An IP2I team evaluated the effectiveness of different neural network architectures in discriminating between neutron and gamma radiation signals on the NEDA detector.
NEDA (NEutron Detector Array) is a neutron detector designed for use with high-resolution gamma-ray spectrometers, such as AGATA (Advanced GAmma Tracking Array). The scintillating liquid used in NEDA is not only sensitive to neutrons, but also to gamma radiation: it is therefore imperative to differentiate between neutron and gamma interactions.
The IP2I team used different neural network architectures (densely connected, convolutional and recursive) to analyze and classify signals generated by each type of particle during the AGATA/NEDA/DIAMANT campaign at GANIL. Thanks to the coincidence information obtained on AGATA, they were able to measure the performance of each architecture in real situation.
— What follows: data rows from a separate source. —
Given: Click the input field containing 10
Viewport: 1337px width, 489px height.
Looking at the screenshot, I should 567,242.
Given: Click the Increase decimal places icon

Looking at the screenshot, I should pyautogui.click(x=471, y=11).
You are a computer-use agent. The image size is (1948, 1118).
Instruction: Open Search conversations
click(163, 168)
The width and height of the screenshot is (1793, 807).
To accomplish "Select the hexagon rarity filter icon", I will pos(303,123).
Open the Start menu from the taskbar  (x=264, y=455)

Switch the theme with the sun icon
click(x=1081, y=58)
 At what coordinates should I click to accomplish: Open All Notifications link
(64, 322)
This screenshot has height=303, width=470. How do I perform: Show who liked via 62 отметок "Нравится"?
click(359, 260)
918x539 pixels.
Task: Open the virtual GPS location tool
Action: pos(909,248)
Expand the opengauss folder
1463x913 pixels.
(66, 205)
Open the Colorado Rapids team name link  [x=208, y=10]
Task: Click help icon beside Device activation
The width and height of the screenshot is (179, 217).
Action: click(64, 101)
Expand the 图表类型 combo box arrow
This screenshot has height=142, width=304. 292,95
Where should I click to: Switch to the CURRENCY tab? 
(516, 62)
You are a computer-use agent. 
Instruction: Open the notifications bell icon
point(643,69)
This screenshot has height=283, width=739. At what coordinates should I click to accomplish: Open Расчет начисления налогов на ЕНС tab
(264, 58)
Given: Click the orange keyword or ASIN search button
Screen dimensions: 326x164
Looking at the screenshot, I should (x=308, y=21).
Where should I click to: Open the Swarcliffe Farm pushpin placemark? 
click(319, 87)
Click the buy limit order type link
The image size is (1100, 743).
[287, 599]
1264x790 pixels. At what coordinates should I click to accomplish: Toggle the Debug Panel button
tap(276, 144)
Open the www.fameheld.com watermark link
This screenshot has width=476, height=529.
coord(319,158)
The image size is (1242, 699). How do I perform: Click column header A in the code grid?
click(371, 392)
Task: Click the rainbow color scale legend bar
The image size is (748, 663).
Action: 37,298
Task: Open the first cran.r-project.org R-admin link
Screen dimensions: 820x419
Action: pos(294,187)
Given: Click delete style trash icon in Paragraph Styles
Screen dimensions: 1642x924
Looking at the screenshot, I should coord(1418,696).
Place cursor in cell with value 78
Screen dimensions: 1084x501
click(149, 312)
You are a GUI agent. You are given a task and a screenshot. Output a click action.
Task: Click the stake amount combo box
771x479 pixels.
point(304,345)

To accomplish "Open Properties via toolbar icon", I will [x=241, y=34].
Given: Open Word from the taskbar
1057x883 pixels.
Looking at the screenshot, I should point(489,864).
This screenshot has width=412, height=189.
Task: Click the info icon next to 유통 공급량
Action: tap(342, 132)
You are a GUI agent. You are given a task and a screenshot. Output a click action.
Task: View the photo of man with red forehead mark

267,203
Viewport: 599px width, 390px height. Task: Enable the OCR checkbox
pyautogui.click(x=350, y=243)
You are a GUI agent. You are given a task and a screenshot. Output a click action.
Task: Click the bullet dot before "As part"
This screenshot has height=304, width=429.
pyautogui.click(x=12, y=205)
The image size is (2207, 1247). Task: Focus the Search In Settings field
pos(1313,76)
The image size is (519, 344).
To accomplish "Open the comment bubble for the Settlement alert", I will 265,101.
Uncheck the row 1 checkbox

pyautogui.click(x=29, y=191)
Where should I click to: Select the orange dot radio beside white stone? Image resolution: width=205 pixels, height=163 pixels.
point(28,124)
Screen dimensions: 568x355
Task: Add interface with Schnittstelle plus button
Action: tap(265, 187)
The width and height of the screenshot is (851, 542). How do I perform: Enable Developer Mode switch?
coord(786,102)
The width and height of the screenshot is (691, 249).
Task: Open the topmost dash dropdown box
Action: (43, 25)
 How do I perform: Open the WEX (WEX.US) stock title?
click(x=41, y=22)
For the simplest networks, the discrimination could be done online during the data collection, with a processing time of the order of a microsecond per signal. For the others, the results were obtained offline on the CCIN2P3 GPU farm.
This work has also allowed them to study the possibilities of neural networks in signal processing: compression, decorrelation of stacked signals (see illustration) or reconstruction of incomplete signals for example.
Their results are the subject of an article published in Nuclear Instruments and Methods in Physics Research section A.